Tuesday, June 23, 2009

How Obama could lose health fight - Mike Allen and Jim VandeHei - POLITICO.com

How Obama could lose health fight - Mike Allen and Jim VandeHei - POLITICO.com

$1.6 Trillion Dollars to START a health care plan, that will leave millions of Americans uninsured, destabilize the Insurance industry, over burden the health care industry, un-employ thousands, create fewer doctors because of financial loss, less medical care for all, longer waits, cost millions of Americans to eventually lose their ability of choice in plans, create a bureaucratic nightmare where the government decides on what care you can get based upon what is "cost effective" and make the best medical care in the world second rate ... what is not to like?

President Obama's campaign for health care reform by this fall, once considered highly likely to succeed, suddenly appears in real jeopardy.



Top White House advisers, especially chief of staff Rahm Emanuel, are still privately predicting massive changes to the health care system in 2009. But for the first time, Democrats on Capitol Hill and in the administration are expressing frank worries about stronger-than-expected opposition from moderate Democrats and worse-than-expected estimates for how much the plan could cost.

Business groups, which had embraced the idea of reform and have been meeting quietly with Democrats for months in an effort to shape the legislation, now talk of spending millions of dollars to oppose the latest proposals out of Capitol Hill. And Democrats themselves are not united, with leading party figures making contradictory declarations about how far they should go to overhaul the system when deficits are soaring and prospects for an economic recovery remain cloudy.

And top Democratic officials tell POLITICO they are increasingly pessimistic about getting any more Republican votes than they did on the stimulus package, with some aides referring to the idea of a bipartisan bill as "fool's gold" — an unattainable waste of time.
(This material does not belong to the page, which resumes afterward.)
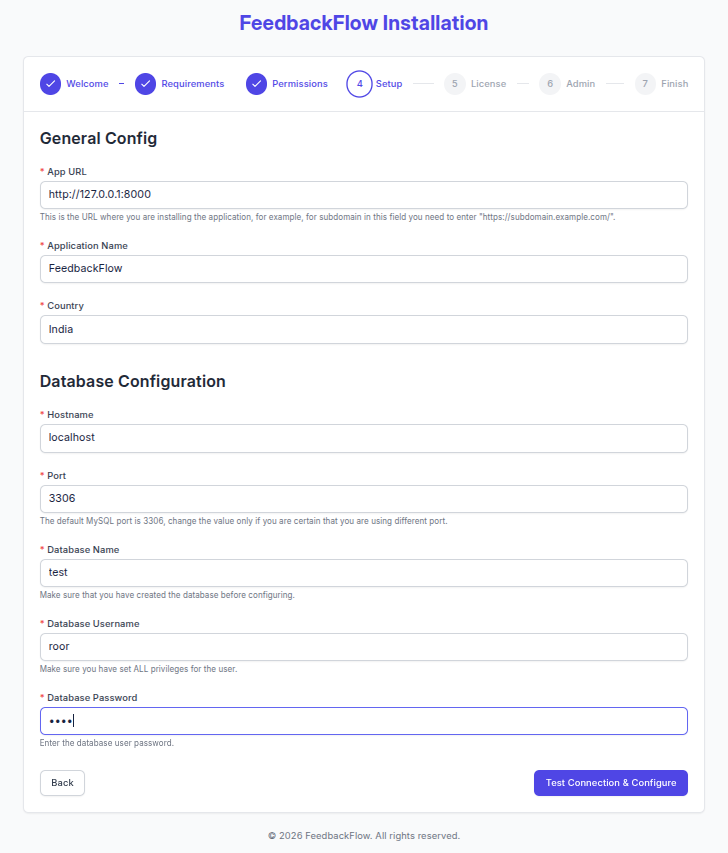
Task: Click Test Connection & Configure button
Action: 611,783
“This was always going to be messy,” said a senior administration strategist. “It got messy faster and earlier than people thought. But none of it is anything that’s going to stop it.”

Emanuel is anxious for the president to sign the new law by October so that Democrats have a year to campaign on it ahead of congressional midterms, aides say. Administration officials concede the new kinks in the schedule

make that harder.

It has been conventional wisdom Obama would overcome a sluggish start by congressional Democrats to win approval of his plan this fall — perhaps even backed by a notable number of Republicans. But there is a growing list of reasons this conventional wisdom could be wrong:

Money troubles

Public anxiety about red ink — muted during this winter’s debate over an economic stimulus package — has come roaring back, with a Gallup Poll showing deficits and spending as the only issues where more people disapprove of Obama’s performance

than approve of it.

Republicans think the “borrow and spend” issue may be the biggest single vulnerability for Obama and the Democrats in the midterm congressional elections of 2010 and the presidential year of 2012. The president’s own advisers privately agree.

That’s one of the reasons Obama is emphasizing what he calls “savings” — otherwise known as cuts — that would help pay for his plans.

That is why Democrats admit that it was a public relations disaster this week when the Congressional Budget Office issued a report this week concluding, from a partial draft of a Senate health committee bill, that the plan would cost $1 trillion over 10 years but only provide coverage for 16 million of the estimated 50 million Americans who are uninsured.